There’s a saying, “none of us are free until we’re all free.”

I’ve been thinking about that a lot.  And how the blood spilled from the victims of Sandy Hook elementary seems to have spilled onto the entire conscience of the western world causing high emotions, panic, and parental hysteria.

And it’s all appropriate.

Hundreds of miles away on at 9:35am on Friday, I looked at the time and thought, “It’s just past 9:30am.  What a beautiful open day in front of me.  I wonder what is happening in other parts of the world at this moment.”

Later that night, when I turned on the news, I found out what was happening at 9:35am.

Language exists to communicate, but there also must be understanding that communication does not guarantee perfect specificity of the meaning.  During times of such profound torment and suffering, there are no language skills, words, or even poems to describe the horror of Sandy Hook.  There are no words.

One might read this and wonder what it has to do with sexual violence.  What does the Dear Sister Anthology have to do with any of this?

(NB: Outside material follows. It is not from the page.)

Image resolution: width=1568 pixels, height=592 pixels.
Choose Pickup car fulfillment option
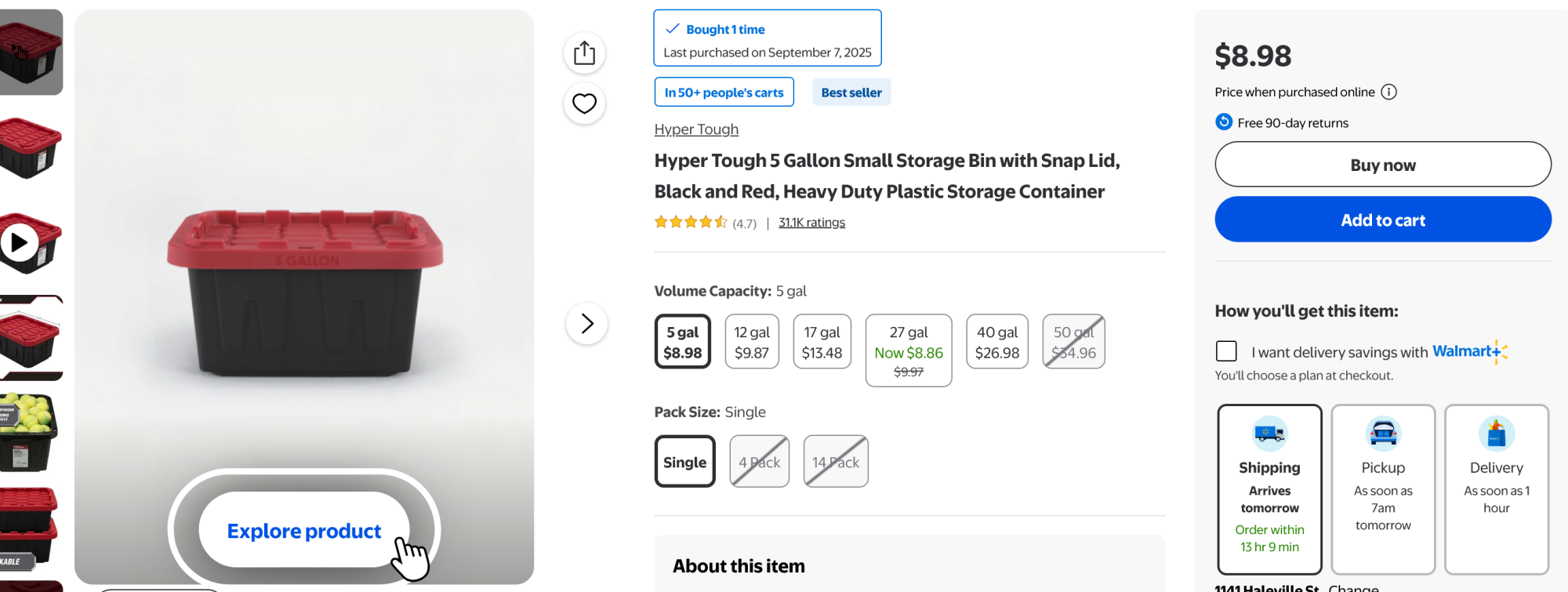click(1383, 488)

The anthology is about community and love, engagement and addressing fear.  The anthology explores violence and oppression, cultural patterns that allow rape and violence to thrive in our communities.  How is it not connected to Sandy Hook?  How are we not all impacted by violence on such a large, horrific scale?  Rape survivors are never free from their trauma, the memories linger for the rest of their lives.  The victims’ families will endure a pain no one can walk alone and, like survivors of any trauma, must lean on community to move forward.

No one is free until we are all free.